No, it's a general point about the nature of transactions in DBMSs, and the different implementation choices. As the article says, there are some variations (e.g. MVCC at levels lower than serializable inherently has two 'order' steps).

karmakaze•9mo ago
I'm not seeing the mention of two 'order' steps. Are you referring to the larger part of what I quoted?

> MVCC databases may assign two versions: an initial read version, and a final commit version. In this case, we’re mainly focused on the specific point at which the commit version is chosen — the time at which the database claims all reads and writes occurred atomically.

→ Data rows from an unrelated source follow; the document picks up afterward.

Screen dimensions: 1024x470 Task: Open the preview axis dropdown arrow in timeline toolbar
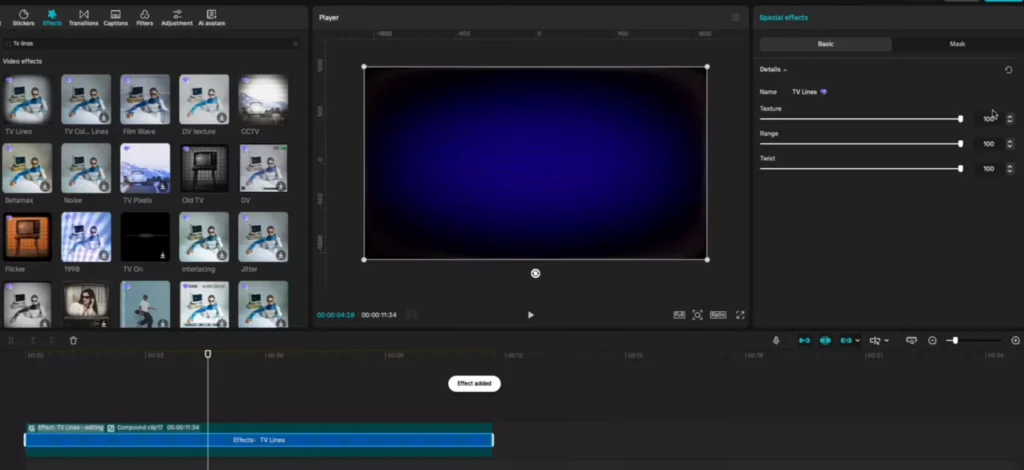coord(886,340)
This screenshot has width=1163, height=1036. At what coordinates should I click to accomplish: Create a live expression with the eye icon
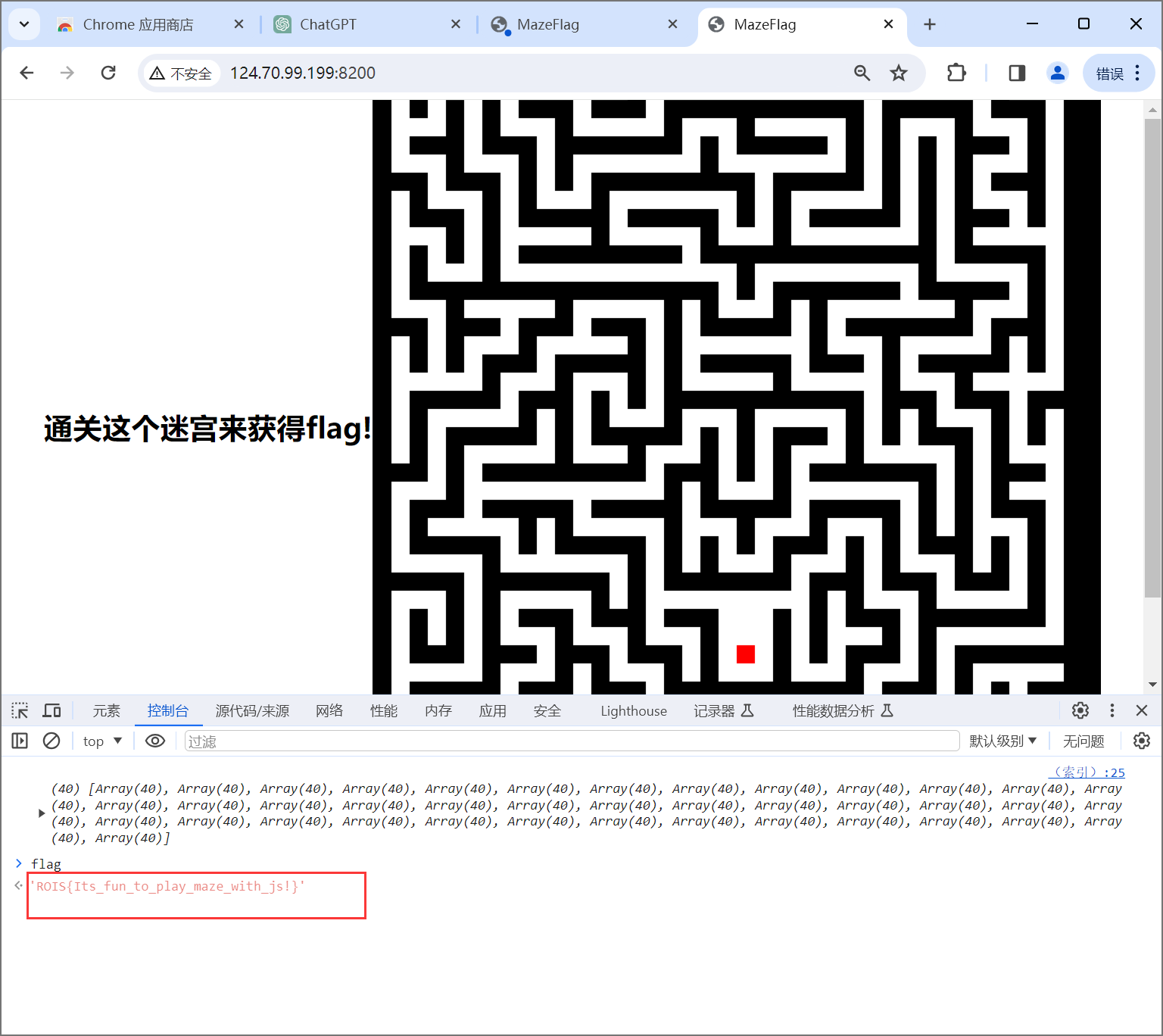pyautogui.click(x=154, y=741)
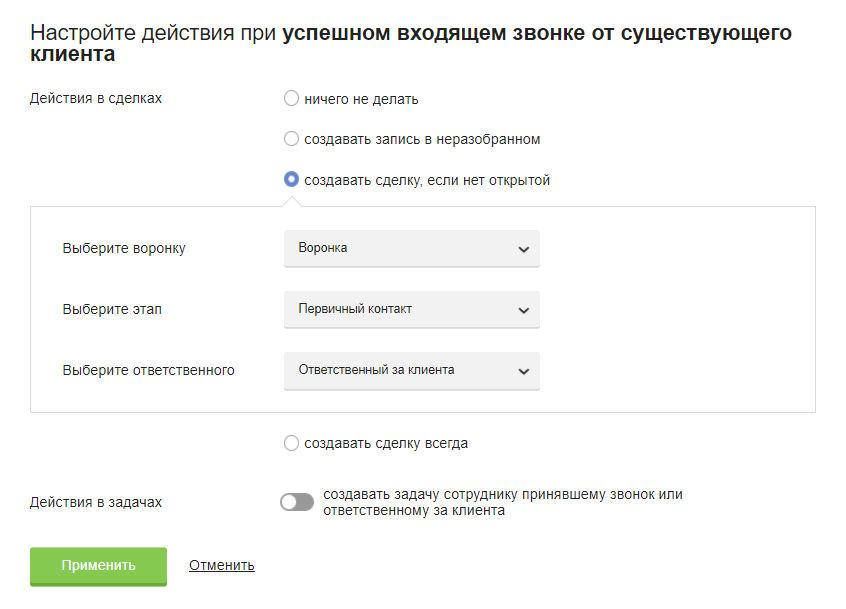Click the chevron arrow in the Воронка field
The image size is (846, 609).
click(524, 250)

For non-SERIALIZABLE isolation there may be no such "time at which the database claims all reads and writes occurred atomically", which is how I took the rest of the post to mean when running with SERIALIZABLE isolation.

transactional•9mo ago
(Hi! Post author here.)

It is written with a lean towards serializable, partly because there's a wide variety of easy examples to pull which all implement serializable, but the ideas mostly extend to non-serializable as well. Non-serializable but still MVCC will also place all of their writes as having happened at a single commit timestamp, they just don't try to serialize the reads there, and that's fine. When looking at non-serializable not MVCC databases, it's still useful to just try to answer how the system does each of the four parts in isolation. Maybe I should have been more direct that you're welcome to bend/break the mental model in whatever ways are helpful to understand some database.

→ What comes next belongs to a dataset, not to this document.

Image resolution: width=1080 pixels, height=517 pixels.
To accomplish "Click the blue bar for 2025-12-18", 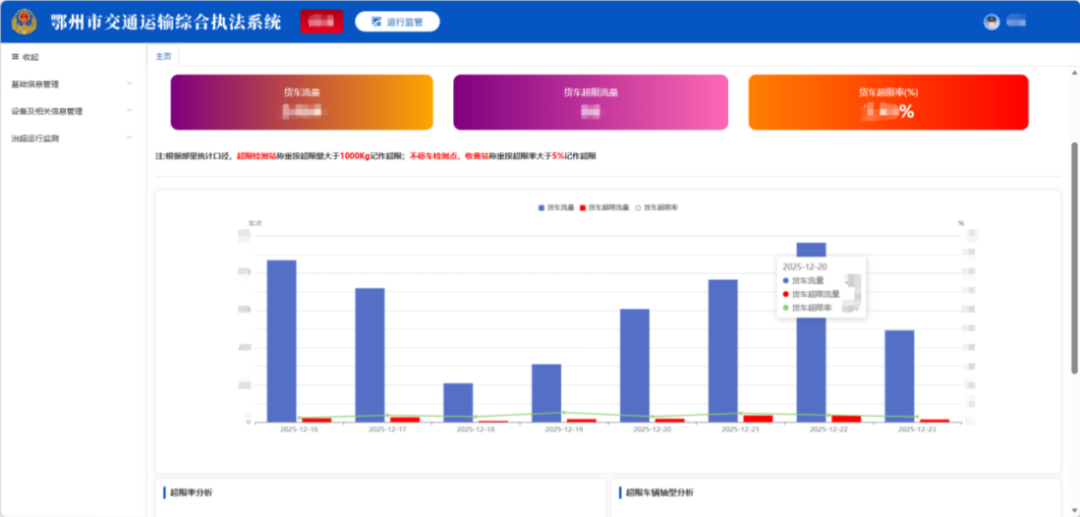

The line specifically about MySQL running at serializable was because it was in the Spanner section, and Spanner is a (strictly) serializable database.

karmakaze•9mo ago
Thanks for the clarifications and diagrams. I can see how using something like Spanner from the outset makes sense to use and stick with serializable isolation. With other SQL dbs, I've mostly seen repeatable read, read committed, and even read uncommitted used in the name of performance. Read committed works fine but you have to design everything for it from the start with thoughtful write and read sequences.

Moving to serializable should be easy but isn't in the case of Spanner and the like because you can't make 100+ of sub-millisecond queries to respond to an API request if that's how your app evolved.

The way I imagine the future is to bring the code closer to the data like stored procedures, but maybe in a new way like modern languages compiled to run (and if necessary retry) in a shard of the database.

mjb•9mo ago
This is great, really worth reading if you're interested in transactions.

I liked it so much I wrote up how the model applies to Amazon Aurora DSQL at https://brooker.co.za/blog/2025/04/17/decomposing.html It's interesting because of DSQL's distributed nature, and the decoupling between durability and application to storage in our architecture.

maniacalhack0r•9mo ago
DSQL is so cool - have been following since the release and once it supports more of the postgres feature set + extensions it’ll be a killer. Fantastic architecture deep dive at ReInvent as well.
pongogogo•9mo ago
Hey Mark, I actually found this post via yours so thanks!